Security Practices

We treat workforce-tracking data the same way we'd treat our own payroll — minimal, isolated, and audited. This page documents what we do, in concrete terms.

1. Network & transport

• All traffic is served over TLS 1.2+ (HSTS enabled in production).
• Let's Encrypt certificates auto-renewed via certbot.
• Webhooks (Razorpay, etc.) verified with HMAC-SHA256 signature checks before any side effect.

2. Tenant isolation

• Each Customer ("tenant") has a dedicated SQLite database file under database/tenant/<id>.sqlite.
• The admin panel resolves the active tenant from the request subdomain via stancl/tenancy middleware.
• Cross-tenant data access is structurally impossible — tenant queries can only see their own DB connection.
• The central database stores only platform-level data (tenants, users, plans, subscriptions, agent releases).

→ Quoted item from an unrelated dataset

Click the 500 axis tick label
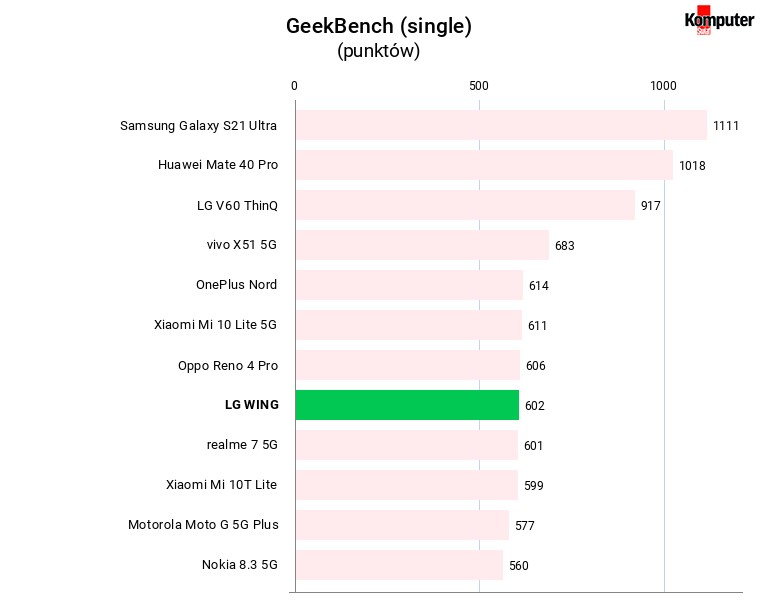 pos(479,86)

3. Authentication & access control

• Passwords hashed with bcrypt (cost 12).
• Optional OTP step-up at login via WhatsApp or email (configurable per user).
• hCaptcha on signup, login, and password-reset forms.
• Login rate limiting: 10 attempts/minute per email + IP. Failed attempts logged.
• GeoIP-based suspicious-login alerts (sent to the user via WhatsApp when enabled).
• Filament panel gating: tenant resources are inaccessible from the central panel and vice versa.
• Sanctum tokens scoped per tenant (agent tokens cannot move laterally).

4. Audit logging

• Every mutation (create / update / delete) on Employee, TrackerSetting, AppCategory records is logged.
• Diff-level detail: {field: [before, after]} for updates.
• Records the actor's user ID, email, IP, and user-agent.
• Tenant admins can view the full audit log under Settings → Audit Log.
• Audit writes never block the underlying mutation — failures are logged separately.

5. Screenshot privacy

• Each employee can opt to blur screenshots from sensitive apps (banking, password managers, personal email).
• Server-side guard: even if the agent doesn't blur, admin-side display applies a CSS blur for any flagged screenshot.
• Excluded-apps list lets employees suppress capture for specific apps entirely.
• Employees see exactly what's tracked and can download a JSON archive of all their data via the Privacy Center.

6. Backup & recovery

• Tenant DBs and screenshot storage backed up nightly (encrypted at rest).
• Restore tested quarterly against a sample tenant.
• Customer-managed off-site backup (S3 / SFTP) available on Business+ plans.

7. Vendor management

• Sub-processors listed in the DPA.
• 30-day notice before adding or replacing any sub-processor.
• External AI calls (Anthropic) are gated behind a per-tenant ANTHROPIC_API_KEY setting — disabled by default.

8. Code & deploy hygiene

• All changes go through PR review before reaching production.
• Production deploys are config-cached; APP_DEBUG=false in prod (no stack traces leak).
• Migrations run via tenants:migrate in transactions — partial schema state never persists.

9. Incident response

• 72-hour breach-notification commitment per the DPA (Art. 33 GDPR).
• Incident contact: security@lightlink.uludeveloper.top
• Responsible disclosure welcomed — we do not pursue good-faith researchers.

10. What we're working on next

Documented in our public repository as a roadmap. Highlights: AES-256 screenshot encryption at rest (in progress), real-time live-screen via WebSocket, ISO 27001 audit prep, optional self-hosted deployment for Enterprise.